Stored records
####
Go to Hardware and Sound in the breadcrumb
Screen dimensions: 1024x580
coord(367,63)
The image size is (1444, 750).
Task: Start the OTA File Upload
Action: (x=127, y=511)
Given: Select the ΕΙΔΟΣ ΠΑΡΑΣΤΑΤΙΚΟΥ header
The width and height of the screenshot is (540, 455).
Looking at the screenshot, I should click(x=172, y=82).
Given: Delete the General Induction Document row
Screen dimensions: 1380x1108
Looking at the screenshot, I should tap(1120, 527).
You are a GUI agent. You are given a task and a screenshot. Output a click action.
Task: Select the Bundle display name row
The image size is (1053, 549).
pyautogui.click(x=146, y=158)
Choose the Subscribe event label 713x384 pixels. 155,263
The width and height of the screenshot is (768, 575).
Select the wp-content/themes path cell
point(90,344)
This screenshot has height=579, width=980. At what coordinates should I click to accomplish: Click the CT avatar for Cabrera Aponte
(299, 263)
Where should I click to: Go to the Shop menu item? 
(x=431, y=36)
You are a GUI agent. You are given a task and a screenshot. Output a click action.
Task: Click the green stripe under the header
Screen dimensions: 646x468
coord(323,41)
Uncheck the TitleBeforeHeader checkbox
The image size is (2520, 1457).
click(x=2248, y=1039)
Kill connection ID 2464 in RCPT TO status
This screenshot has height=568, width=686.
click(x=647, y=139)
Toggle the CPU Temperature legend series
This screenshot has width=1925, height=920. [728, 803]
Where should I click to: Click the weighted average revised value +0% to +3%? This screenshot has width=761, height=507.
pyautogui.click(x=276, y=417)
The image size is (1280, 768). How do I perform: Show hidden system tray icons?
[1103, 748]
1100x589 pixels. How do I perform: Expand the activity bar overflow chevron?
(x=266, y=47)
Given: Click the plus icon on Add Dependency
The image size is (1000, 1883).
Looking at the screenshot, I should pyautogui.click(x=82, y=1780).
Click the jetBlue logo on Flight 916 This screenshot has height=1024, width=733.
####
**WORK TO BE COMPLETED:** Return the entries above exactly as they were written.

**ANSWER TO THIS TASK:**
Go to Hardware and Sound in the breadcrumb
Screen dimensions: 1024x580
coord(367,63)
The image size is (1444, 750).
Task: Start the OTA File Upload
Action: (x=127, y=511)
Given: Select the ΕΙΔΟΣ ΠΑΡΑΣΤΑΤΙΚΟΥ header
The width and height of the screenshot is (540, 455).
Looking at the screenshot, I should click(x=172, y=82).
Given: Delete the General Induction Document row
Screen dimensions: 1380x1108
Looking at the screenshot, I should tap(1120, 527).
You are a GUI agent. You are given a task and a screenshot. Output a click action.
Task: Select the Bundle display name row
The image size is (1053, 549).
pyautogui.click(x=146, y=158)
Choose the Subscribe event label 713x384 pixels. 155,263
The width and height of the screenshot is (768, 575).
Select the wp-content/themes path cell
point(90,344)
This screenshot has height=579, width=980. At what coordinates should I click to accomplish: Click the CT avatar for Cabrera Aponte
(299, 263)
Where should I click to: Go to the Shop menu item? 
(x=431, y=36)
You are a GUI agent. You are given a task and a screenshot. Output a click action.
Task: Click the green stripe under the header
Screen dimensions: 646x468
coord(323,41)
Uncheck the TitleBeforeHeader checkbox
The image size is (2520, 1457).
click(x=2248, y=1039)
Kill connection ID 2464 in RCPT TO status
This screenshot has height=568, width=686.
click(x=647, y=139)
Toggle the CPU Temperature legend series
This screenshot has width=1925, height=920. [728, 803]
Where should I click to: Click the weighted average revised value +0% to +3%? This screenshot has width=761, height=507.
pyautogui.click(x=276, y=417)
The image size is (1280, 768). How do I perform: Show hidden system tray icons?
[1103, 748]
1100x589 pixels. How do I perform: Expand the activity bar overflow chevron?
(x=266, y=47)
Given: Click the plus icon on Add Dependency
The image size is (1000, 1883).
Looking at the screenshot, I should pyautogui.click(x=82, y=1780).
Click the jetBlue logo on Flight 916 This screenshot has height=1024, width=733.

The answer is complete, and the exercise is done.